Шилаева Иван Данилович не любил, и избегал больше, чем других, без всякой видимой причины.
Сцены между Веруней и ее мужем стали реже. Он не отвечал ей грубо и с раздражением, как прежде, но предупредительно успокаивал ее, был даже с нею нежен и добродушен. Единственный укор совести, который испытывал Павел Павлович, – это что у него совсем не было укоров совести. Ему искренно нравилась Домаха и гораздо больше, чем больная и кислая жена, хотя жену он любил, а Домаху нет. Домаха была молчалива, совершенно нетребовательна, послушна и здорова. И Павел Павлович даже не задумался ни разу: происходила ли скрытность и услужливость Домахи от ее внутренних достоинств, или просто от крайней глупости?

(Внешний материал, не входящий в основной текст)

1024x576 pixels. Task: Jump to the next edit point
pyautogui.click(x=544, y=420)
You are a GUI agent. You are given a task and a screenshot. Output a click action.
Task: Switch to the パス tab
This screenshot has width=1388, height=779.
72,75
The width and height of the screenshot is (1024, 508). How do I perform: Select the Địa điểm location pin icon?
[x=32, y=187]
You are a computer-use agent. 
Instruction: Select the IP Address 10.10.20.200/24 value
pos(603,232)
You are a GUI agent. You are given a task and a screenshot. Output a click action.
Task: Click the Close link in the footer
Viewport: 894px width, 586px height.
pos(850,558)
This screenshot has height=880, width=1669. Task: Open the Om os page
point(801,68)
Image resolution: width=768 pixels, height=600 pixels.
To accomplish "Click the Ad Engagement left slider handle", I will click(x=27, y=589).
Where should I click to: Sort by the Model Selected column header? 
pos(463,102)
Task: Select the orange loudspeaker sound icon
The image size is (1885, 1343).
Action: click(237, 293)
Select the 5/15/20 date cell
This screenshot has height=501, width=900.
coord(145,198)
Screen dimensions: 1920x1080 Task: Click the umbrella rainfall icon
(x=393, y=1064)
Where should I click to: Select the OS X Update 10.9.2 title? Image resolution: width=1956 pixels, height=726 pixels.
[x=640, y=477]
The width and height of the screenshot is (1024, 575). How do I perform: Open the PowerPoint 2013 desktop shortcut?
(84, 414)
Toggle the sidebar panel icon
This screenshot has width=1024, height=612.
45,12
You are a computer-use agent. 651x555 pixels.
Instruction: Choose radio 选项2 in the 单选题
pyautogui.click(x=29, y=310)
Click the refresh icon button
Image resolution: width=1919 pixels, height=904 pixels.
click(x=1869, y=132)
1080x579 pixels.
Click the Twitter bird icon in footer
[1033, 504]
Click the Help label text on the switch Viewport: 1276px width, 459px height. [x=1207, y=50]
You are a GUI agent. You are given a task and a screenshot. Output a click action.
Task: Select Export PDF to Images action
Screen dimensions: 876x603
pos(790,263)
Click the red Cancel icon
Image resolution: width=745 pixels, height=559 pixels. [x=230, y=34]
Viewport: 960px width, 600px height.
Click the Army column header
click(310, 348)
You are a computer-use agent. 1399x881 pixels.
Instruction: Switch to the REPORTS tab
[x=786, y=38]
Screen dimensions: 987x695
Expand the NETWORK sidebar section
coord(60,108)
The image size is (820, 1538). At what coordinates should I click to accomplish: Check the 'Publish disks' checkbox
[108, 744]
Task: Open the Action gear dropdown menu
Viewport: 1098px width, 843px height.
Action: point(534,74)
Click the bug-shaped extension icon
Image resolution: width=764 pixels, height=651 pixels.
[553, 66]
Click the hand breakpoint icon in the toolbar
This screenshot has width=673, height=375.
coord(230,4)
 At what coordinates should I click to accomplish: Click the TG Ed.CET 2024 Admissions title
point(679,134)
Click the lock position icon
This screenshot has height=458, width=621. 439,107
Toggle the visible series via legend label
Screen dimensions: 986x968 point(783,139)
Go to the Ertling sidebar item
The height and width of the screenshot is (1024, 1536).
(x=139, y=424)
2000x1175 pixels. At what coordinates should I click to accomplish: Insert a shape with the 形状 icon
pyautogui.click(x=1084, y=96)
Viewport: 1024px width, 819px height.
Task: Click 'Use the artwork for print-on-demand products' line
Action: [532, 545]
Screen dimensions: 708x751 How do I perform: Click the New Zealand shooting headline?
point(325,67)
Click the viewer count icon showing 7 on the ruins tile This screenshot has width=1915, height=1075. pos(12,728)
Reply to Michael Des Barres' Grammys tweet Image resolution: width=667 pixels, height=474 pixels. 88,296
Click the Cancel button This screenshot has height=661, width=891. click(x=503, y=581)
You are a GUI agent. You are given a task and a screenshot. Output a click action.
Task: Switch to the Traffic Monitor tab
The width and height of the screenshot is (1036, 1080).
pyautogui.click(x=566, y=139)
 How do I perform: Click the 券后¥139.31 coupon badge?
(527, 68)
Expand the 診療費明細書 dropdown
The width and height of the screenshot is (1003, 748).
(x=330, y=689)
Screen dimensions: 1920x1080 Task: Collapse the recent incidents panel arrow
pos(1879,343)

Ламаринова, через Веруню, передала Павлу Павловичу, что она может ему рекомендовать прекрасный урок. Шилаев, по настоянию Веры, которая умоляла его не упускать случая и не обижать ее приятельницы – на другой же день отправился по адресу. В переулке довольно скверном, но зато среди прекраснейшего сада, стоял дом, больше похожий на помещичью усадьбу, чем на городское жилище. Внутри все было красиво, роскошно, даже изящно, но как-то холодно. В комнатах не чувствовалось веселья и света. Шилаева встретила дама лет тридцати восьми, одетая просто. У нее было странное, почти красивое лицо, но с чертами слишком правильными и слишком резкими. Брови, широкие и черные (она была брюнетка) сходились над тонким носом. Манеры у Софьи Александровны Рудницкой оказались очень хорошие. Она была светски проста и любезна. Заниматься следовало с ее единственным сыном, восьмилетним мальчиком.
Скоро Шилаев узнал, что жизнь Софьи Александровны была не из веселых. Муж ее, Рудницкий, прежде помещик и страшный богач, шесть лет лежал без ног и почти без языка. И в течение всех шести лет Софья Александровна жила совершенно одиноко среди своего мрачного комфорта. Самые злые языки не могли сказать про нее ничего дурного. Софья Александровна любила сына, восьмилетнего Колю, такой любовью, которой не следует любить детей. Но она чувствовала, что Коля – единственная нить, связывающая ее с живыми. Весь запас сил и смысл существования заключались у нее в сыне и вне этого круга она естественно умирала – и не хотела умирать… Шилаев угадал это и с любопытством присматривался к странной женщине. Несмотря на то, что Софья Александровна скоро стала относиться к нему искренно и дружески, несмотря на ее действительно безумную любовь к сыну – она ему упорно казалась женщиной сухой, эгоистичной и беспощадной.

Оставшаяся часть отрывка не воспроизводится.